Background information
- Born: 1874 Aberdeen, Scotland
- Died: 1928 (aged 53–54)
- Instrument: concertina
- Labels: Zonophone, Columbia Records

= Alexander Prince =

Alexander Prince (1874 – 1928) was an early 20th-century vaudeville musician and recording artist who played the McCann-system Duet concertina (usually spelt 'Maccann'. Born Alexander Sutherland in Aberdeen, Scotland, he was first given a concertina at age 8 by his music shop-owner father, who wanted to give him something to do after a broken leg rendered him immobile. Of this event, Prince said, "I am, or was, alas an infant prodigy. It was an accident, primarily. I was 8 years old, and I broke my leg. I had to lie in bed, and that was the start." He started to perform while still a youth, and by 1889 London's The Era newspaper mentioned him in a review of the club Alhambra Palace: "Alexander Prince plays the concertina with great effect, and is rewarded with much applause." After performing at the Glasgow Exhibition at age 20, Prince went on to perform internationally, including a 1904 tour in South Africa.

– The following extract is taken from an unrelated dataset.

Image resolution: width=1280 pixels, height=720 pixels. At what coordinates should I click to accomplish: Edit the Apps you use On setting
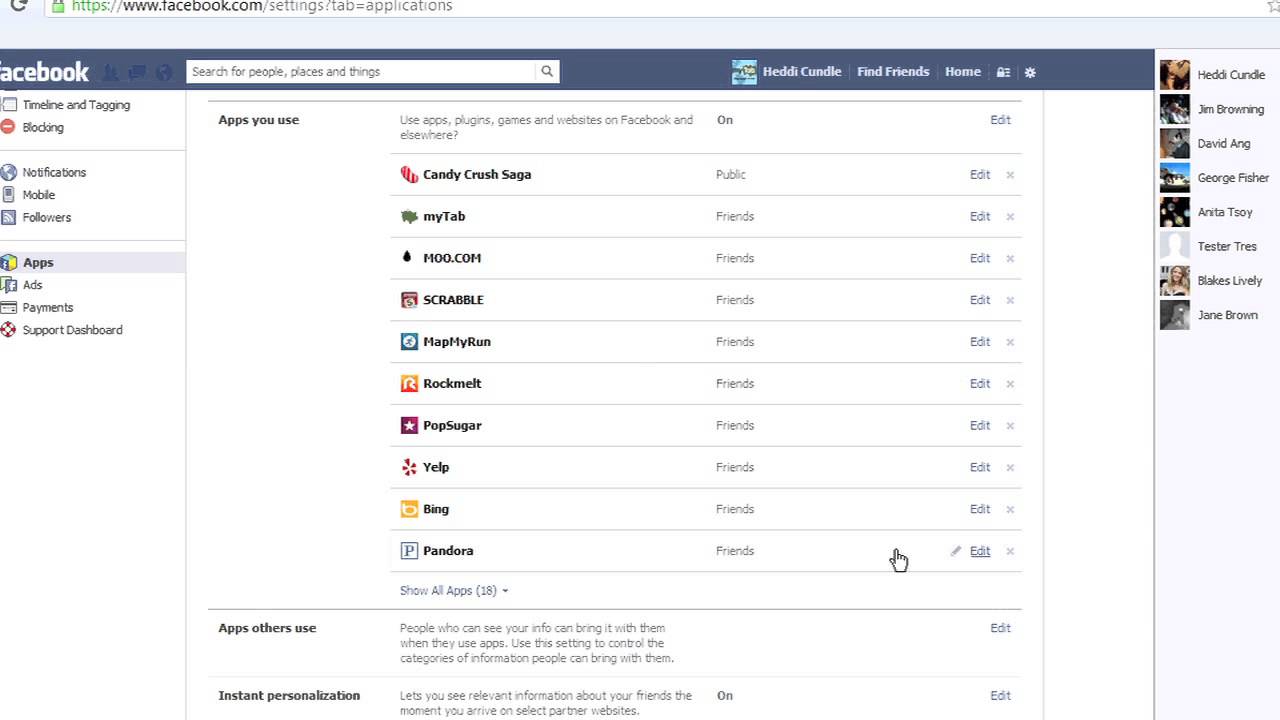click(1000, 120)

Prince was among the first recorded concertinists, starting with cylinder recordings for Edison-Bell circa 1904. He released the first of his records with Zonophone in February 1906. He later released works under Columbia Records and other labels through the 1920s. Several were under the alias George King. Prince's popular records were reprinted under budget labels in the United States and in the United Kingdom.

When not on tour, Prince spent his later years in Nottingham. He died in 1928.